• **Fragmento**
"""
Las declaraciones del senador Guinle en relación a que se debe cerrar la conciliación entre PAE y el sindicato para volver a la normalidad ponen de relieve lo que parece ocurrir en aguas profundas de la relación entre la operadora y el gobierno provincial.
Días pasados, el ministro de Hidrocarburos Ezequiel Cufré recordó que la operadora se había comprometido meses atrás, cuando se gestionaba ante Nación una respuesta que finalmente derivó en la norma antes mencionada, a incrementar un total de 16 equipos en relación al último trimestre de diciembre de 2012, según las proyecciones realizadas para diciembre de 2013, elevando además de 41 a 68 la cantidad de pozos perforados, al comparar ambos trimestres.
Si se compara contra el primer trimestre de 2012, los equipos en funcionamiento eran 49 y los pozos realizados, 45. La cantidad de equipos es mayor a la de diciembre último, ya que en esa estadística está incluida la baja de actividad concretada en agosto, tras la baja de productividad del conflicto de los dragones.
Más allá de las expectativas positivas que se abrieron en ámbitos gubernamentales y sindicales, en relación al inmediato recupero de equipos tras la puesta en vigencia de la resolución por la que se reconocerán 70 dólares (siempre que la cotización internacional no baje de 80) por cada barril exportado, lo concreto es que el panorama aún no está claro.
Un observador de la industria indicó que el compromiso mencionado por el ministro fue presentado en septiembre, es decir antes de que aprobara la ley provincial de Hidrocarburos. Para conocer la posición de la compañía, de llamativo silencio en las últimas semanas, hay que remitirse a la nota presentada a Legislatura, que desde el arco político se rechazó y llegó a calificar como un “apriete”.
"""
• **Datos proporcionados**
"""
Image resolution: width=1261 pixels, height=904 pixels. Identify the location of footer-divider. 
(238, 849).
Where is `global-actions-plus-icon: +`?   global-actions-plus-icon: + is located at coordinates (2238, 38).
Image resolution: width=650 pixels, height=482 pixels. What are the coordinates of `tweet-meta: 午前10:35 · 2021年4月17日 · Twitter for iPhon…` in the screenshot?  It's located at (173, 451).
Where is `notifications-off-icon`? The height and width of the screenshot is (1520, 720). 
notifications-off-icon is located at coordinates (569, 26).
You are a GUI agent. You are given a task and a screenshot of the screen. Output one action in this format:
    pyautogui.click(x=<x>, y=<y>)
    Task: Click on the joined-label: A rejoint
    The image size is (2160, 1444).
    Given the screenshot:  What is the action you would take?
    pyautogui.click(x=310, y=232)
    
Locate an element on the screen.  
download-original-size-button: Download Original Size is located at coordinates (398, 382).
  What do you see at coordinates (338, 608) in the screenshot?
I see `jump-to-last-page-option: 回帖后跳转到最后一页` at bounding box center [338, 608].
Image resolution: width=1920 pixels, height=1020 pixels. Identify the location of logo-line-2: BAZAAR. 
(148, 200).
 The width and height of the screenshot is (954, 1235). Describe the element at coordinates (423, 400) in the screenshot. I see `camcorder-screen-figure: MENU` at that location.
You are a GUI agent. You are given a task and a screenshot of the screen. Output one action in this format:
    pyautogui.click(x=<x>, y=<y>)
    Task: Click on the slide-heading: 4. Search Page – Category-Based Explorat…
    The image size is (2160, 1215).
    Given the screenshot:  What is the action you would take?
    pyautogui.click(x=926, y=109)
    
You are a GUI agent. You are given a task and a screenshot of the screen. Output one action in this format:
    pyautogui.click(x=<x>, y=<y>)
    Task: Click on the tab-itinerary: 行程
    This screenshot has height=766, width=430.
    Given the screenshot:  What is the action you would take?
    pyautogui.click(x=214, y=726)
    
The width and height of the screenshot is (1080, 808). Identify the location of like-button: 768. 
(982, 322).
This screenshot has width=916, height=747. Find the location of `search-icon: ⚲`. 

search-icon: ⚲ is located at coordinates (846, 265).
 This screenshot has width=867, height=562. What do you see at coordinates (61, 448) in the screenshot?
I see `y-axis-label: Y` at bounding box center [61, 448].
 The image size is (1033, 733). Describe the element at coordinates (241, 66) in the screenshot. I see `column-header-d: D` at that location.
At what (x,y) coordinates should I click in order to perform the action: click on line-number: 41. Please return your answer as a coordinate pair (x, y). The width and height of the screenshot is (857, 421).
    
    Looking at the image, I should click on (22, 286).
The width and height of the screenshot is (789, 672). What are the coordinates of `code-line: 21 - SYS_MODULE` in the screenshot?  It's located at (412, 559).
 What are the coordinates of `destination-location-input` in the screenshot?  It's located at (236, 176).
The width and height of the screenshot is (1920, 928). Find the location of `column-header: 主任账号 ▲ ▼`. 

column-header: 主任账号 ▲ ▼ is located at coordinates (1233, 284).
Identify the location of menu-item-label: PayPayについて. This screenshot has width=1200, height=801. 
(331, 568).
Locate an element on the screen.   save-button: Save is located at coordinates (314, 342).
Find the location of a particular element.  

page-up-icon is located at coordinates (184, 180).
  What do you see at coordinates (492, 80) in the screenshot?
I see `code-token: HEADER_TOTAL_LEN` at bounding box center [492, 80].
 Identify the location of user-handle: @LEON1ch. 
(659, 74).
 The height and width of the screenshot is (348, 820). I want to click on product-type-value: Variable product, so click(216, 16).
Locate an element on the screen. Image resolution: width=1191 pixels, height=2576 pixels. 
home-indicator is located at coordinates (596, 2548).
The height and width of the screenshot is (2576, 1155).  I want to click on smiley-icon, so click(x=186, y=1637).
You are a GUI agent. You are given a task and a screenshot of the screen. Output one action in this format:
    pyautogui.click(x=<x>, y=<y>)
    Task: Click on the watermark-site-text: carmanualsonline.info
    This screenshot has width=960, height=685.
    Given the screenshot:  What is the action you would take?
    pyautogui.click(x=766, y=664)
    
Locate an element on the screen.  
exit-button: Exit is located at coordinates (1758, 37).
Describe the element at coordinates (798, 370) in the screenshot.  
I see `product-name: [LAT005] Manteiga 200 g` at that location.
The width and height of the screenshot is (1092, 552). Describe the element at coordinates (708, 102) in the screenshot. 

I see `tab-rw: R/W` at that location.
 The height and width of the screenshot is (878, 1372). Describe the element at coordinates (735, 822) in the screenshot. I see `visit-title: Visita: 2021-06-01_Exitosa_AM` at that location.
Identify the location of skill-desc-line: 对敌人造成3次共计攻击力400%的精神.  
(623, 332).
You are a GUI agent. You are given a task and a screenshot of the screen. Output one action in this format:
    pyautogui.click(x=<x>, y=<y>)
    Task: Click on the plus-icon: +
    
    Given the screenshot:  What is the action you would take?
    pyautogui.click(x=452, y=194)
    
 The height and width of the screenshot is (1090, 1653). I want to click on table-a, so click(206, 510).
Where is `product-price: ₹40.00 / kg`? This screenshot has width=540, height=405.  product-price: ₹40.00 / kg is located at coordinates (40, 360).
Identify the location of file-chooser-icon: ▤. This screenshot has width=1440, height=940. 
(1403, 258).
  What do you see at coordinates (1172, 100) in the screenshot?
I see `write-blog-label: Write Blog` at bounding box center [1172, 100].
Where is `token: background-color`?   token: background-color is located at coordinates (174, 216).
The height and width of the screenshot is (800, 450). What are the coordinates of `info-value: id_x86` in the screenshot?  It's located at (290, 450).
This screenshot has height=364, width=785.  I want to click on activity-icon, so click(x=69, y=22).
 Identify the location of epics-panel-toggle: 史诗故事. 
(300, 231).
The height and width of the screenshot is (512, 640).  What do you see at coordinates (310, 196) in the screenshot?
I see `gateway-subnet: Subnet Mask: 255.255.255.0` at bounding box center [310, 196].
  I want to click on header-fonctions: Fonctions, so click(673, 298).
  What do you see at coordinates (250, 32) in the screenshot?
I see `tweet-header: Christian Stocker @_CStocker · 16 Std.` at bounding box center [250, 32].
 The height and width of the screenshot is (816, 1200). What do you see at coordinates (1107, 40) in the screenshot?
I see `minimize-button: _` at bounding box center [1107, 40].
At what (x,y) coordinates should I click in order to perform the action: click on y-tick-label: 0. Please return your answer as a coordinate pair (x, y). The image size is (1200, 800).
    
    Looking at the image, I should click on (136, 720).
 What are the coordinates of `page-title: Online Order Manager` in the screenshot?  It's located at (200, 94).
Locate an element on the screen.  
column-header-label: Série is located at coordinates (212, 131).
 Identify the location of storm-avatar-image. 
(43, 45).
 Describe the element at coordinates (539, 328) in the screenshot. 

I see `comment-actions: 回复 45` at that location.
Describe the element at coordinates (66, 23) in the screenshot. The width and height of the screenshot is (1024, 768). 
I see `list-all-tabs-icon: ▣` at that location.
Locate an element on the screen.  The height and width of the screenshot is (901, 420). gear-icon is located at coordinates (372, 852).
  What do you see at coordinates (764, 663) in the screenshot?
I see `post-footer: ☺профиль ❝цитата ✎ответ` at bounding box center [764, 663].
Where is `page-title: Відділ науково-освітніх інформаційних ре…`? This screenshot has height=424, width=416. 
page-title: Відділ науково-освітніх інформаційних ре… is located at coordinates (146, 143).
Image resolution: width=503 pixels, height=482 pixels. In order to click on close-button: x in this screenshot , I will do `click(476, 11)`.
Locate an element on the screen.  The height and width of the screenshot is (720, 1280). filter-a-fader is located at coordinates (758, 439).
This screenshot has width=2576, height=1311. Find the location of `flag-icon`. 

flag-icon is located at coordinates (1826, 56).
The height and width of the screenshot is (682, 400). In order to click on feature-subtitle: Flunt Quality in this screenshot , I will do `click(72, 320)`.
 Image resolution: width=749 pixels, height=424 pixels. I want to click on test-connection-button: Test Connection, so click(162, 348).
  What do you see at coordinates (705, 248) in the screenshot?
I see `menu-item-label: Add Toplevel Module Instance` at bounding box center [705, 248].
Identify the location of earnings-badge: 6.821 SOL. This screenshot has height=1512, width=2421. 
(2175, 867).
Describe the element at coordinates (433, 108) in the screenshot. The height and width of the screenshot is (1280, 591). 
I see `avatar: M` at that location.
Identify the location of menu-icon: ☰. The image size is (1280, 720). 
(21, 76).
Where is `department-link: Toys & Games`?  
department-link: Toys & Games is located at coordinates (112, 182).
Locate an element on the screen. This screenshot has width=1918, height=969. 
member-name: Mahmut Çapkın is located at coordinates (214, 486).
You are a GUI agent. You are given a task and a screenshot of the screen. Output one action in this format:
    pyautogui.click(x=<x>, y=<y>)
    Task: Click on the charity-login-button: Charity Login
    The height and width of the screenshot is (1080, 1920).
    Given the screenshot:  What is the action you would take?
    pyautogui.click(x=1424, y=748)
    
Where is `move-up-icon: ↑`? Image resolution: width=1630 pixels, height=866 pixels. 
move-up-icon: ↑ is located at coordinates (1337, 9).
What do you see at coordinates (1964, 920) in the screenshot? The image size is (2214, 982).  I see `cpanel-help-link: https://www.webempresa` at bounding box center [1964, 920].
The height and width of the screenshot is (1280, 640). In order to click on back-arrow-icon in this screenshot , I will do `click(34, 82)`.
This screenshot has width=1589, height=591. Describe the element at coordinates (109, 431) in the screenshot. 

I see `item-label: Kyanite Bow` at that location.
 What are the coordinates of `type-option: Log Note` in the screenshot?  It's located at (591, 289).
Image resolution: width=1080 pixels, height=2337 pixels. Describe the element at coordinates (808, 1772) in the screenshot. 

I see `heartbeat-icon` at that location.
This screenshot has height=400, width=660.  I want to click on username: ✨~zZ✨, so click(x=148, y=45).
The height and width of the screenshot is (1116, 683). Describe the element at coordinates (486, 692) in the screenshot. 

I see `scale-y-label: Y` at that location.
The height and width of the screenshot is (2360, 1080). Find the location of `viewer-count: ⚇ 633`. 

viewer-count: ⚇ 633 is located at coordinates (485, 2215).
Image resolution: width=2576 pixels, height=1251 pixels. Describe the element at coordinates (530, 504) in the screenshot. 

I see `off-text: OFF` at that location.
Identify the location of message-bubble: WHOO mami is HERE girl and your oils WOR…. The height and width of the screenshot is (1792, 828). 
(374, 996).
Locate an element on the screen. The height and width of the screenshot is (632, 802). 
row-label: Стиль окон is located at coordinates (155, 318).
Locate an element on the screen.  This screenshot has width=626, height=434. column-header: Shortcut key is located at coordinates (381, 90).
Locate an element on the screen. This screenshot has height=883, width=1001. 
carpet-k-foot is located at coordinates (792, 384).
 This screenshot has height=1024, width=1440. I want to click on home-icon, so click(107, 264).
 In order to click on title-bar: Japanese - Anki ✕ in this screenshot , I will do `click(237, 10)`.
"""
• **Objetivo del ejercicio**
Decide si cada afirmación concuerda con el fragmento sobre PAE y el gobierno provincial, contestando sí o no y citando literalmente las palabras que lo determinan.
(a) En el primer trimestre de 2012 había 49 equipos en funcionamiento.
(b) El compromiso mencionado por el ministro se presentó después de aprobarse la ley provincial de Hidrocarburos.
(c) La resolución reconocerá 70 dólares por cada barril exportado.

• **Respuesta**
(a) Sí: "los equipos en funcionamiento eran 49".
(b) No: "fue presentado en septiembre, es decir antes de que aprobara la ley provincial de Hidrocarburos".
(c) Sí: "se reconocerán 70 dólares (siempre que la cotización internacional no baje de 80) por cada barril exportado".